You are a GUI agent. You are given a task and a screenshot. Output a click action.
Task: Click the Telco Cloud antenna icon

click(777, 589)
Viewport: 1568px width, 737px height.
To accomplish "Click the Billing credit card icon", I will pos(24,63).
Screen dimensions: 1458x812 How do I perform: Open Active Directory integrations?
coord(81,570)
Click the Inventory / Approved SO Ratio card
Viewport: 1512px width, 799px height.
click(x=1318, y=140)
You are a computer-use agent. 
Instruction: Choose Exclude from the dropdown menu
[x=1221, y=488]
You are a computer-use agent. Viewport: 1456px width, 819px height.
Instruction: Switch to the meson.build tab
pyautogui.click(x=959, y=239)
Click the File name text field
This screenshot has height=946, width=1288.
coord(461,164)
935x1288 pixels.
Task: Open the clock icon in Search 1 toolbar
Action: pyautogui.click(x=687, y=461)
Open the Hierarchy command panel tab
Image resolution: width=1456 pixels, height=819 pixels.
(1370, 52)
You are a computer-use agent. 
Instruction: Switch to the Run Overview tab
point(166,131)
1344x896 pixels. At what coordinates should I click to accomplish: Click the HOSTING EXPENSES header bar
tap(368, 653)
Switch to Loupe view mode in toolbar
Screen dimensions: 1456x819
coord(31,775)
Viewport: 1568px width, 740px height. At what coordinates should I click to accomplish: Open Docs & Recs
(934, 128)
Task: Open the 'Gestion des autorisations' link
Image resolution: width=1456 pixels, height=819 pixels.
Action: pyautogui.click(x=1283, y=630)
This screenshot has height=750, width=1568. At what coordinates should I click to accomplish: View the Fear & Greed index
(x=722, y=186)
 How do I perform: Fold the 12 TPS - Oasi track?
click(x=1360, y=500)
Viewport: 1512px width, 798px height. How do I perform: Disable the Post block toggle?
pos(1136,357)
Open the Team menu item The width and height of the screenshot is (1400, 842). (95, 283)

# # # # #

# EXERCISE DETAILS
Transcribe the material above in its entirety. Match it exactly.

# ANSWER SPACE
You are a GUI agent. You are given a task and a screenshot. Output a click action.
Task: Click the Telco Cloud antenna icon

click(777, 589)
Viewport: 1568px width, 737px height.
To accomplish "Click the Billing credit card icon", I will pos(24,63).
Screen dimensions: 1458x812 How do I perform: Open Active Directory integrations?
coord(81,570)
Click the Inventory / Approved SO Ratio card
Viewport: 1512px width, 799px height.
click(x=1318, y=140)
You are a computer-use agent. 
Instruction: Choose Exclude from the dropdown menu
[x=1221, y=488]
You are a computer-use agent. Viewport: 1456px width, 819px height.
Instruction: Switch to the meson.build tab
pyautogui.click(x=959, y=239)
Click the File name text field
This screenshot has height=946, width=1288.
coord(461,164)
935x1288 pixels.
Task: Open the clock icon in Search 1 toolbar
Action: pyautogui.click(x=687, y=461)
Open the Hierarchy command panel tab
Image resolution: width=1456 pixels, height=819 pixels.
(1370, 52)
You are a computer-use agent. 
Instruction: Switch to the Run Overview tab
point(166,131)
1344x896 pixels. At what coordinates should I click to accomplish: Click the HOSTING EXPENSES header bar
tap(368, 653)
Switch to Loupe view mode in toolbar
Screen dimensions: 1456x819
coord(31,775)
Viewport: 1568px width, 740px height. At what coordinates should I click to accomplish: Open Docs & Recs
(934, 128)
Task: Open the 'Gestion des autorisations' link
Image resolution: width=1456 pixels, height=819 pixels.
Action: pyautogui.click(x=1283, y=630)
This screenshot has height=750, width=1568. At what coordinates should I click to accomplish: View the Fear & Greed index
(x=722, y=186)
 How do I perform: Fold the 12 TPS - Oasi track?
click(x=1360, y=500)
Viewport: 1512px width, 798px height. How do I perform: Disable the Post block toggle?
pos(1136,357)
Open the Team menu item The width and height of the screenshot is (1400, 842). (95, 283)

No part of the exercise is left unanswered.